* TASK OBJECTIVE:
Of the material below, only the lines from the line containing "The width and height of the screenshot is (1366, 768)." down to the line containing "The width and height of the screenshot is (680, 573)." belong in the answer, written out exactly.

* EXTRACTED MATERIAL:
BEGIN

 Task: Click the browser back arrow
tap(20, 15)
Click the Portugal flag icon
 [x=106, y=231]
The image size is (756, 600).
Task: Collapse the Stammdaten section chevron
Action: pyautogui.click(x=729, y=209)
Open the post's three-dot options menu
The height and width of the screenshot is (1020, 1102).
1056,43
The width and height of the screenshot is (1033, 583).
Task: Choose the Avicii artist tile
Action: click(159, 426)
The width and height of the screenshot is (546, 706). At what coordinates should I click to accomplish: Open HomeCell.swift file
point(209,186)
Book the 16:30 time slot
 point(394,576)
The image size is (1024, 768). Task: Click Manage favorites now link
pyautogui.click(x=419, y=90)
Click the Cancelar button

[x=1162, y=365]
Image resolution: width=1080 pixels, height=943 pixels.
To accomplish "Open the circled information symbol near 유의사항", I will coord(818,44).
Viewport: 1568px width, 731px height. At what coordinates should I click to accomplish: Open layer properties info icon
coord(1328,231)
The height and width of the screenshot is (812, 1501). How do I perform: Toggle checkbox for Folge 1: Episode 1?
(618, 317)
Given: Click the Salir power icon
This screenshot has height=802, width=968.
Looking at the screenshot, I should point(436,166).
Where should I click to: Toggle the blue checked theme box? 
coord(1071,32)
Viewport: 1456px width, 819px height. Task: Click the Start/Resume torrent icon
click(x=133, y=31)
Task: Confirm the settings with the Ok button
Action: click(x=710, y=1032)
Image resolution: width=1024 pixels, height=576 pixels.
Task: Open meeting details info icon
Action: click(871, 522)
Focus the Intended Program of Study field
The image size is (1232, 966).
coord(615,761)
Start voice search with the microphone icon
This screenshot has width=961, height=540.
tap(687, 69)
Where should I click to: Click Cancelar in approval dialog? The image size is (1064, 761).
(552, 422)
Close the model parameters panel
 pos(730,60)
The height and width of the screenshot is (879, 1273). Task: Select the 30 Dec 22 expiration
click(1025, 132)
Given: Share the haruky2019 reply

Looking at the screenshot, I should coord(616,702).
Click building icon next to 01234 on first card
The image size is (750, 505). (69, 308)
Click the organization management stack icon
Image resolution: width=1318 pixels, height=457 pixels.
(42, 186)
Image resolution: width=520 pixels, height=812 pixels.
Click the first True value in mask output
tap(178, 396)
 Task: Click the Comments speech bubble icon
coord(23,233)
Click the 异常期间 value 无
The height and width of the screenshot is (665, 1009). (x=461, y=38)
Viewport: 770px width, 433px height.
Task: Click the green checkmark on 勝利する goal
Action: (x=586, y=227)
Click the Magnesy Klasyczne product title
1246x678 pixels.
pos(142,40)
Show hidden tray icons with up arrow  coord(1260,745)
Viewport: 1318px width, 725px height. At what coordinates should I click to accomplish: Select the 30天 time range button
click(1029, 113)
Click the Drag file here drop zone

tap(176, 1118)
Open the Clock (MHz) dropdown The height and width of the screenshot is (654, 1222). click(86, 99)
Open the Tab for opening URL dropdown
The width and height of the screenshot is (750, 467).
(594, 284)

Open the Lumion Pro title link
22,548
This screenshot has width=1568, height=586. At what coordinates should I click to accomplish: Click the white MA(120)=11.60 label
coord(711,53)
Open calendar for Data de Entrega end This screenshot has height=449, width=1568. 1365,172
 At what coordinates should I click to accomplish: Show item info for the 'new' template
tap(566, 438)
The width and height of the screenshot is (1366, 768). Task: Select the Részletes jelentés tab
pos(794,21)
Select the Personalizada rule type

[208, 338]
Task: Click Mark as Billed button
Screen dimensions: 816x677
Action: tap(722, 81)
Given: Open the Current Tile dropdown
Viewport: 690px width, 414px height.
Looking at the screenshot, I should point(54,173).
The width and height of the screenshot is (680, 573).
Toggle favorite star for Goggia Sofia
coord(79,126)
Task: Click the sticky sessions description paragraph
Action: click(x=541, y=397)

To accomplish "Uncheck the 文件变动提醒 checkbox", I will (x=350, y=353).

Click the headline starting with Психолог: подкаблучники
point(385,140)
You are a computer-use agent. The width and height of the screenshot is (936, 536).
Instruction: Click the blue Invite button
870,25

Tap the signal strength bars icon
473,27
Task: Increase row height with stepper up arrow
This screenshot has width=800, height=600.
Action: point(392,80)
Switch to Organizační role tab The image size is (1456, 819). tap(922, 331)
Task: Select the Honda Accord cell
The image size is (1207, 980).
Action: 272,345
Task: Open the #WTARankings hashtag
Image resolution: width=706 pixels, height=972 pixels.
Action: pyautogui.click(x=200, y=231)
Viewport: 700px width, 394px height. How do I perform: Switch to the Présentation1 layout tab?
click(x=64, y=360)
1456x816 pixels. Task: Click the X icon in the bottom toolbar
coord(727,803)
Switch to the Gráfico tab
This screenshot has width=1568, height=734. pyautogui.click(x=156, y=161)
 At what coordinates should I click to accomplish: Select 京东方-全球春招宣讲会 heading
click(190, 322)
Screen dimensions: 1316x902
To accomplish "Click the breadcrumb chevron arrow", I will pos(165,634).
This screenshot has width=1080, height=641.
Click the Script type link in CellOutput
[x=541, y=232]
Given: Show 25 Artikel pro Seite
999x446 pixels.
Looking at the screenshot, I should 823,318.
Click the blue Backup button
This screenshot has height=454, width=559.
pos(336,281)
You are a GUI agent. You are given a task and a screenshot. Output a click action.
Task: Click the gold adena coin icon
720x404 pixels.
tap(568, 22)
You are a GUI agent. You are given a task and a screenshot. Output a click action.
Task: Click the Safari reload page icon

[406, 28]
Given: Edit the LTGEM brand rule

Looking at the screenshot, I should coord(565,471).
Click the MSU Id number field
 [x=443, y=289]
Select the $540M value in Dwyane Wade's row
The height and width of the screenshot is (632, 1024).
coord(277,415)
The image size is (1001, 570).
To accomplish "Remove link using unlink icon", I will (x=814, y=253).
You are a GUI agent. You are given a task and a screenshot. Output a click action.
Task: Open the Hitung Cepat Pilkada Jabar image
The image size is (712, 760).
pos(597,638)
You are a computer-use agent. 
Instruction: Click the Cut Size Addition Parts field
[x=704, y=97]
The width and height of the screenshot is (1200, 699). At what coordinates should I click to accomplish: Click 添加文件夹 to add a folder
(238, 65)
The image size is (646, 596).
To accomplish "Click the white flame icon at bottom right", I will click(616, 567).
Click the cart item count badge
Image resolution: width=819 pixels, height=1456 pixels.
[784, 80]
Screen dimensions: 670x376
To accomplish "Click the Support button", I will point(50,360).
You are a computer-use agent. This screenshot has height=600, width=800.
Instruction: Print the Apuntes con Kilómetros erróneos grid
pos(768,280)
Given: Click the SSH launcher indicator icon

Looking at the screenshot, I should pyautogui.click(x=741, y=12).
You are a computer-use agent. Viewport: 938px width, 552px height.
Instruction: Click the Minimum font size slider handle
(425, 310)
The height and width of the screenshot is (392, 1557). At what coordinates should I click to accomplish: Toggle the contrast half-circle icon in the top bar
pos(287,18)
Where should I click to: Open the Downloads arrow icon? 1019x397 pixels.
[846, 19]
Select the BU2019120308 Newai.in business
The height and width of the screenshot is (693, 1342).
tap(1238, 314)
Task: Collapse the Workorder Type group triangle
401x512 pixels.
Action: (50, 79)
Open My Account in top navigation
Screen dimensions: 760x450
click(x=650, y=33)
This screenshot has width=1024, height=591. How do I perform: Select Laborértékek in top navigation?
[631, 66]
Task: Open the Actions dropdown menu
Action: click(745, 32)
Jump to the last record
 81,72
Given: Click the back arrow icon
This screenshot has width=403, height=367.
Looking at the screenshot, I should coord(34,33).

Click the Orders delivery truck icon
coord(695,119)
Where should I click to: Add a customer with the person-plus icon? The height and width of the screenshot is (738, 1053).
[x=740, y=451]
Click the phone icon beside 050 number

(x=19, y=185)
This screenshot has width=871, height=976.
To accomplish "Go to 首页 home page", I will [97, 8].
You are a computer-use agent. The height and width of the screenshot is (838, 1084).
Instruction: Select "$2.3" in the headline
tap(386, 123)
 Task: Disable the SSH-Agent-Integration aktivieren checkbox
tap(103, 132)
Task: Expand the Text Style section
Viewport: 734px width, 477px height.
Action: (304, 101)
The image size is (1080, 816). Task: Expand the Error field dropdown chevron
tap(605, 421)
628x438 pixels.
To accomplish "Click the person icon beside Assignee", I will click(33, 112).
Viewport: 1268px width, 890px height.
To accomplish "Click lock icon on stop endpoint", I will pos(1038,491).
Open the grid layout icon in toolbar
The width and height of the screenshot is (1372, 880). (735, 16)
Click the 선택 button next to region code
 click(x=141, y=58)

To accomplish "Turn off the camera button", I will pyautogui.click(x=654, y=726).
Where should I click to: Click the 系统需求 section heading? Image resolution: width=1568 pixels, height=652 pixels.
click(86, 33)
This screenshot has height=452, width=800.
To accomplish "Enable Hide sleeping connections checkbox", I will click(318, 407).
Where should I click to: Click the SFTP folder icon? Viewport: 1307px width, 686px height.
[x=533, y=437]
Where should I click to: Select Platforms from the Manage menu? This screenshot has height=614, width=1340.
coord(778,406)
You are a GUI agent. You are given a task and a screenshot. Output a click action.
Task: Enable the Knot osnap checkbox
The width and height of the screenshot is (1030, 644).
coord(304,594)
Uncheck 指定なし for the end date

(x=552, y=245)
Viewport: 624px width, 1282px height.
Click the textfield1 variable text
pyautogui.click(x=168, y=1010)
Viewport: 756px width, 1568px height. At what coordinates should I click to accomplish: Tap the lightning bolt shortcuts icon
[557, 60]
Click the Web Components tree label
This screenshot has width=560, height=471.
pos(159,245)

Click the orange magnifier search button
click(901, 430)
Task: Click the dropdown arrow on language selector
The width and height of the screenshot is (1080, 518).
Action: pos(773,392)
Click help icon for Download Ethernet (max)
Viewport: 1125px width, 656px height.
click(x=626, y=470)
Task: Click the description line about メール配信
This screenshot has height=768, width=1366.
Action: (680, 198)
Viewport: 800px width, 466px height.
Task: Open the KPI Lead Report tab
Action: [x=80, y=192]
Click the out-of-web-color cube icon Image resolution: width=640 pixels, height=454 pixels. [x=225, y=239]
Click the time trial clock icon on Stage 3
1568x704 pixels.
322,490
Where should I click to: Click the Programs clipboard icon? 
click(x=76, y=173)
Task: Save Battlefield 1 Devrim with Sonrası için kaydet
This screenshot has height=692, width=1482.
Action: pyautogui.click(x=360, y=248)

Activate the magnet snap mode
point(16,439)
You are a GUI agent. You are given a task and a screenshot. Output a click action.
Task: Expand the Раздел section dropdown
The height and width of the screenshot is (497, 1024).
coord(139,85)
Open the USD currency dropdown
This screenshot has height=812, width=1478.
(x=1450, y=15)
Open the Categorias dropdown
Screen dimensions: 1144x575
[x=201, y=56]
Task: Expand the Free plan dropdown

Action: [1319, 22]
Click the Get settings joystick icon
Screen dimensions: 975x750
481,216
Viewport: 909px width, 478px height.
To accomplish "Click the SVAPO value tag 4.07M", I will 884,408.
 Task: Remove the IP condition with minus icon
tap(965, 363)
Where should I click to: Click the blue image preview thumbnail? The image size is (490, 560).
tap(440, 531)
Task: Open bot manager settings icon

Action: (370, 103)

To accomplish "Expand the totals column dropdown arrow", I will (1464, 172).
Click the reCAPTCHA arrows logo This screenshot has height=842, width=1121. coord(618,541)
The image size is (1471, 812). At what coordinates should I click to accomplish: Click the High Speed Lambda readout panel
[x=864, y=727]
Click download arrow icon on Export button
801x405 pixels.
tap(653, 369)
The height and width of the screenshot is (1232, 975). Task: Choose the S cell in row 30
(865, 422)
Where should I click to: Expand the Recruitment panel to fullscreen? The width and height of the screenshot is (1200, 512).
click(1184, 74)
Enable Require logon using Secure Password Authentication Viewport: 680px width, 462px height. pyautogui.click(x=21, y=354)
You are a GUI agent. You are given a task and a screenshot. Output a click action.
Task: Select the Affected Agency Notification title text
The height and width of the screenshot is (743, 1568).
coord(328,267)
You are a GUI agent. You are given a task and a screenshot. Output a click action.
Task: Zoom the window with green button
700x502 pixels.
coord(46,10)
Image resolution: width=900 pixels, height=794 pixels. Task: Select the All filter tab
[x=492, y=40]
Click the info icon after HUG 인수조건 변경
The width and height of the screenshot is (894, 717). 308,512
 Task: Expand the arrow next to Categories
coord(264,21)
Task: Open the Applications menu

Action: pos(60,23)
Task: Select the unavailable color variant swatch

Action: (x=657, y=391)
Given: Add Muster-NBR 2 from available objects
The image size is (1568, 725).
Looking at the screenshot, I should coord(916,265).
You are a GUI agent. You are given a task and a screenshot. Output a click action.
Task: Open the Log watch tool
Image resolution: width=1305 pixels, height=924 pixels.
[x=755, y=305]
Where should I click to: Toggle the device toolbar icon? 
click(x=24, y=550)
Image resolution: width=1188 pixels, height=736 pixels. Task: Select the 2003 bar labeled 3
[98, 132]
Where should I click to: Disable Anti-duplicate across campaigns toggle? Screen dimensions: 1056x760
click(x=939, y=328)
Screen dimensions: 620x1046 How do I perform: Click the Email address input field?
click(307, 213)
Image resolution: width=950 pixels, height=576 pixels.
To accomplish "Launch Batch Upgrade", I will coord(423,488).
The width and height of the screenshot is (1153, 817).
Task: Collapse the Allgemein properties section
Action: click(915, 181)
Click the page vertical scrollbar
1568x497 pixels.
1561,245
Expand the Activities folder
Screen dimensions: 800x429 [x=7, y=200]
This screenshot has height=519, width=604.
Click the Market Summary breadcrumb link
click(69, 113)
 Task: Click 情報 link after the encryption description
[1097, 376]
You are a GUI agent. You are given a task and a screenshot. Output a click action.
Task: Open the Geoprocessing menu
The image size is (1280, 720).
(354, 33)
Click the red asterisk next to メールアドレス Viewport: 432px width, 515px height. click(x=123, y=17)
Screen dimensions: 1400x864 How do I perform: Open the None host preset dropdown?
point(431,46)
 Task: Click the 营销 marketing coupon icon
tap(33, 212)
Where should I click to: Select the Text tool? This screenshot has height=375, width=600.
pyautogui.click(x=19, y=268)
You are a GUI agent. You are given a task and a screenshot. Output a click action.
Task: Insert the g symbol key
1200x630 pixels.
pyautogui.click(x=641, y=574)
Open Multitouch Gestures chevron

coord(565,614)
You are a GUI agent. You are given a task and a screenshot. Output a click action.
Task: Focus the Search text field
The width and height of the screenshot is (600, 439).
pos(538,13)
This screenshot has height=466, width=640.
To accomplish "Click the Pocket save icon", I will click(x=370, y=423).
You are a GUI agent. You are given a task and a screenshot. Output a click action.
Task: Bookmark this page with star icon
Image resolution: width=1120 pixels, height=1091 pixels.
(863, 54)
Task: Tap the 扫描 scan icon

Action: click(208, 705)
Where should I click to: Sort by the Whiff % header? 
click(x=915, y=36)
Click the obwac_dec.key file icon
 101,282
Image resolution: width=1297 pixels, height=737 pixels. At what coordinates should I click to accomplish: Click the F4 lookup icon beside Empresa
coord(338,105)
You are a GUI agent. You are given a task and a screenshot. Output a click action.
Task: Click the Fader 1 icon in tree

END

* RESULT OF THIS EXERCISE:
The width and height of the screenshot is (1366, 768). Task: Select the Részletes jelentés tab
pos(794,21)
Select the Personalizada rule type

[208, 338]
Task: Click Mark as Billed button
Screen dimensions: 816x677
Action: tap(722, 81)
Given: Open the Current Tile dropdown
Viewport: 690px width, 414px height.
Looking at the screenshot, I should point(54,173).
The width and height of the screenshot is (680, 573).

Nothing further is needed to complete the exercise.